The port of Melbourne sees itself as a hub for the bunkering of green methanol

The Australian Port of Melbourne has signed a memorandum of understanding with more than a handful of companies to explore the commercial feasibility of establishing a green methanol bunkering center at the port.

The companies involved in the collaboration are Maersk, CMA CGM subsidiary ANL, Maersk subsidiary Svitzer, Stolthaven Terminals, HAMR Energy and ABEL Energy.

The project involves transporting green methanol from production sites in Bell Bay, Tasmania and Portland, Victoria to the Port of Melbourne for storage and bunkering. The MoU will serve as a starting point for the parties to work together and identify any challenges that need to be addressed.

As Australia’s largest container port with around 3,000 ships calling annually, Port of Melbourne CEO Saul Cannon believes it makes sense to work with customers, service providers and manufacturers to understand market needs as the decarbonisation of the maritime industry gathers momentum.

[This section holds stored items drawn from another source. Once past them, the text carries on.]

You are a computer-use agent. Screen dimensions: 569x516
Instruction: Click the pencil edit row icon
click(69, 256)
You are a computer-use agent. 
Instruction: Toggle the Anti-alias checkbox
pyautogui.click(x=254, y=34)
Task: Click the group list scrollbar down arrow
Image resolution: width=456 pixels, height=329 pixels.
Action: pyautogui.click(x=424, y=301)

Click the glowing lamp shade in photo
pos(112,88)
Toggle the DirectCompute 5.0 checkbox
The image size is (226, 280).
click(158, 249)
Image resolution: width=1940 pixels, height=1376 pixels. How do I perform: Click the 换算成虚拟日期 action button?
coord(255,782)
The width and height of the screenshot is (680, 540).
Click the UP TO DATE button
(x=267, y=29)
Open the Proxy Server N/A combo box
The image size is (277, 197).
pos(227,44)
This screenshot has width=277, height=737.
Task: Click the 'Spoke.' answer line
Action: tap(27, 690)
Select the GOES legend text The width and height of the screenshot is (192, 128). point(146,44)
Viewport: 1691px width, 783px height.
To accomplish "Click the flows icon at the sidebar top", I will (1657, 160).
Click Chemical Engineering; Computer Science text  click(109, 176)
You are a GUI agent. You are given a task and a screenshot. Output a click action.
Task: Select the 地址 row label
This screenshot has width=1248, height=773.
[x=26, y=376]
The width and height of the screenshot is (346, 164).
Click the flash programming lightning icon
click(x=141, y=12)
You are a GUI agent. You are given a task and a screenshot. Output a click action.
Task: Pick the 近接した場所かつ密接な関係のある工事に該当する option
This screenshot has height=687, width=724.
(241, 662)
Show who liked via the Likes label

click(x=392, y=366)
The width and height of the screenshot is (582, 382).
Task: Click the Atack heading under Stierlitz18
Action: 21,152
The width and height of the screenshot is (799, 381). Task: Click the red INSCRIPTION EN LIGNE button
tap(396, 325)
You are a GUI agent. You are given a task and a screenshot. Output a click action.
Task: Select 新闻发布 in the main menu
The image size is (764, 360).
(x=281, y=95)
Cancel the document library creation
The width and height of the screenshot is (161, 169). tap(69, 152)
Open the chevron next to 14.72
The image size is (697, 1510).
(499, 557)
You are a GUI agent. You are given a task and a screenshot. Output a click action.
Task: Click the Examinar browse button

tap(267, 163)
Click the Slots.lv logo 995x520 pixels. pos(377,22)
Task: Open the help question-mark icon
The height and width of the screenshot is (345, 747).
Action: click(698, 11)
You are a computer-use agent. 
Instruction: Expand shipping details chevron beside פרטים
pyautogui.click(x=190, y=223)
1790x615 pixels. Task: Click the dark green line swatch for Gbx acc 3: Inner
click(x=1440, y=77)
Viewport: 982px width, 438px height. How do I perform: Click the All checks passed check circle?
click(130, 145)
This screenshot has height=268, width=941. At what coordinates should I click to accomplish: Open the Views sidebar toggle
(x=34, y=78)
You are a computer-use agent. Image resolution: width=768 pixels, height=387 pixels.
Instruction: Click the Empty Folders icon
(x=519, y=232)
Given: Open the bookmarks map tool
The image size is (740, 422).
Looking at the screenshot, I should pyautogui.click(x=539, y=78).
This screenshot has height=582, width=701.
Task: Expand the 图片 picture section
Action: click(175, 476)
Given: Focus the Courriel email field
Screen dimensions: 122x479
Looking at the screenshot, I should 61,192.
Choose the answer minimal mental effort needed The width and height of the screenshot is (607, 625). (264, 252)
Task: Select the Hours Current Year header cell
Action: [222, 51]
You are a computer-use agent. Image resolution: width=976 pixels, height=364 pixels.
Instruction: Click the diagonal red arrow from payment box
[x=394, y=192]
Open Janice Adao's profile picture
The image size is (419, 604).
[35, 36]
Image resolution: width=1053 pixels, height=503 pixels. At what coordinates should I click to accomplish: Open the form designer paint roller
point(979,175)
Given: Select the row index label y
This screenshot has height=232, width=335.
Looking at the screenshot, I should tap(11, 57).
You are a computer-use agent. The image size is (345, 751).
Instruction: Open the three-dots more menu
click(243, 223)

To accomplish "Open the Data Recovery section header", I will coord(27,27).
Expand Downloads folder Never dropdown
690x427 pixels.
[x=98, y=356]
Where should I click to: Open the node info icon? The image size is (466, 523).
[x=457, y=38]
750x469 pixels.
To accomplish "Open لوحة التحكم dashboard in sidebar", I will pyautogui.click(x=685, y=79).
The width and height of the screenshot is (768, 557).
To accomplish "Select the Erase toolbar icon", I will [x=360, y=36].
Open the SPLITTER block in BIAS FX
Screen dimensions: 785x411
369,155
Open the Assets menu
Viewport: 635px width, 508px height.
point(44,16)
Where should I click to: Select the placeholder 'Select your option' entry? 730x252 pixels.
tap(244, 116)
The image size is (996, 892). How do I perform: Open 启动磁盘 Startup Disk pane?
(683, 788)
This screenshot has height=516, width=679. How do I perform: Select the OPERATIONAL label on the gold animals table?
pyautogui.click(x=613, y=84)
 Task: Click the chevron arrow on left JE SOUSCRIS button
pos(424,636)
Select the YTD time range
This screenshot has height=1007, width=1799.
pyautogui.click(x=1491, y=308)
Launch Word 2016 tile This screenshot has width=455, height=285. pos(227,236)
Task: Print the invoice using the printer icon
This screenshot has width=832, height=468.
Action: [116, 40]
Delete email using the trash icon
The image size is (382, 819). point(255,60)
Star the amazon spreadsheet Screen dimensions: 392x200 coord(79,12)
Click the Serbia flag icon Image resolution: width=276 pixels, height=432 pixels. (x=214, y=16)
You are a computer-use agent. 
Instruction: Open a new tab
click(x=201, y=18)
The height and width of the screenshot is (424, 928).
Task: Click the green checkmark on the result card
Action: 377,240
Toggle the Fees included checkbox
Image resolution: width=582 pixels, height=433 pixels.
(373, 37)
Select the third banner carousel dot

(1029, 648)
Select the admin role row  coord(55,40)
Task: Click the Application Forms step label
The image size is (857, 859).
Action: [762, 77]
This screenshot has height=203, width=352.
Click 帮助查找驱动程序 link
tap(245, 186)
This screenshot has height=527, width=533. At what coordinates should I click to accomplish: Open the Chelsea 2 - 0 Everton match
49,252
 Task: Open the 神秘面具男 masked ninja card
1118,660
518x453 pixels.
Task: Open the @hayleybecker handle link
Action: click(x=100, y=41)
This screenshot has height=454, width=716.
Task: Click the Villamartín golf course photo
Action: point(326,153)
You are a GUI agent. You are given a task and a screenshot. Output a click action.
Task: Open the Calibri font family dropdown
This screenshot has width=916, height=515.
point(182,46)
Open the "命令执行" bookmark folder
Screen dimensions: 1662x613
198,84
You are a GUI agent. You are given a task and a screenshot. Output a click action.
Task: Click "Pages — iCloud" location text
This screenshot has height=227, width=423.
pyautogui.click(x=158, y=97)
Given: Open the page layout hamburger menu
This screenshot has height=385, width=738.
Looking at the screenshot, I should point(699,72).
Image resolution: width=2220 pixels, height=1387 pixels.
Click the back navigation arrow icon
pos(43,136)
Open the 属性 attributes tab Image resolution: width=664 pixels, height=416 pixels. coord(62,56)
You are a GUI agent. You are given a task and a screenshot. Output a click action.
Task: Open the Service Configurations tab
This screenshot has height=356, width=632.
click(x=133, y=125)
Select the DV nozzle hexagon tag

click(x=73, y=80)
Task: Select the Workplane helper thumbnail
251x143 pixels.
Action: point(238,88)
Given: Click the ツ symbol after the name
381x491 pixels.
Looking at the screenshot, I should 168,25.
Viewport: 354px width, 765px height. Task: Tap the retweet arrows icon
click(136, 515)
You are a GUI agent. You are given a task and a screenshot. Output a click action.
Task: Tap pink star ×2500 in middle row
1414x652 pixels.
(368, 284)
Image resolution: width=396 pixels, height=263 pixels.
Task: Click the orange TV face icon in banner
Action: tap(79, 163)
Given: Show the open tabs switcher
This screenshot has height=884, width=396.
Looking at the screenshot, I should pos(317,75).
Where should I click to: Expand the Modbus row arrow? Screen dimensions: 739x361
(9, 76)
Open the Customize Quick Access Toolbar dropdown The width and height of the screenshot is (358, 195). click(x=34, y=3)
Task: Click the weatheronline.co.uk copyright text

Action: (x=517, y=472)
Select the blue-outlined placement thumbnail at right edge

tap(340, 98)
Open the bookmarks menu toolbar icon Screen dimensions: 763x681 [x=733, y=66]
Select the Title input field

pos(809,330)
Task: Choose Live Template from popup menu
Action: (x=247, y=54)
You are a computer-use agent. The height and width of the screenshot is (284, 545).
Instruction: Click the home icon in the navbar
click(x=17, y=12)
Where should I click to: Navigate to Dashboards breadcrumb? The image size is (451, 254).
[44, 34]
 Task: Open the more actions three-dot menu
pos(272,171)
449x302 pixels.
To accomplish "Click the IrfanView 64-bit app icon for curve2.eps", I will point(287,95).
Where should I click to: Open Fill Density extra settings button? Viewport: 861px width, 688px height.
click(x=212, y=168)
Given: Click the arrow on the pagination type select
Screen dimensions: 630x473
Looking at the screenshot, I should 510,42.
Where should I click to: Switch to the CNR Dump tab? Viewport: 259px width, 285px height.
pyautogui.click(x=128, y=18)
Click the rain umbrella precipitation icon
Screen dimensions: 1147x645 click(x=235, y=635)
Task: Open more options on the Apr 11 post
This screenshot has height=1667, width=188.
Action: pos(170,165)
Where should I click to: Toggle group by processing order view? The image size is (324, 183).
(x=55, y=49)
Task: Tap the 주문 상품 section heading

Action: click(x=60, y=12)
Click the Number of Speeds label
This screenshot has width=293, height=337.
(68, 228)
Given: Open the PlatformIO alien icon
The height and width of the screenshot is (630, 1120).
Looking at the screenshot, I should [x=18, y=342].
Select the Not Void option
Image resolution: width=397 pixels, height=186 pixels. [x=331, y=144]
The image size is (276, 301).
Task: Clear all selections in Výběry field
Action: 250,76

Maersk’s investment comes as it prepares to take delivery of its first green methanol-powered containership later this year, a 2,100 TEU feedership, the first of a fleet of eighteen larger green-methanol-powered containerships . “As an island nation with a high reliance on maritime transport, it is vital that Australia takes the lead to enable fuel conversion from fossil fuels to green fuels,” said My Therese Blank, Maersk’s regional market manager for Oceania.

ANL Managing Director Shane Walden also supports exploration of a green methanol bunker center and says alternative energy is key to reducing carbon emissions throughout the supply chain.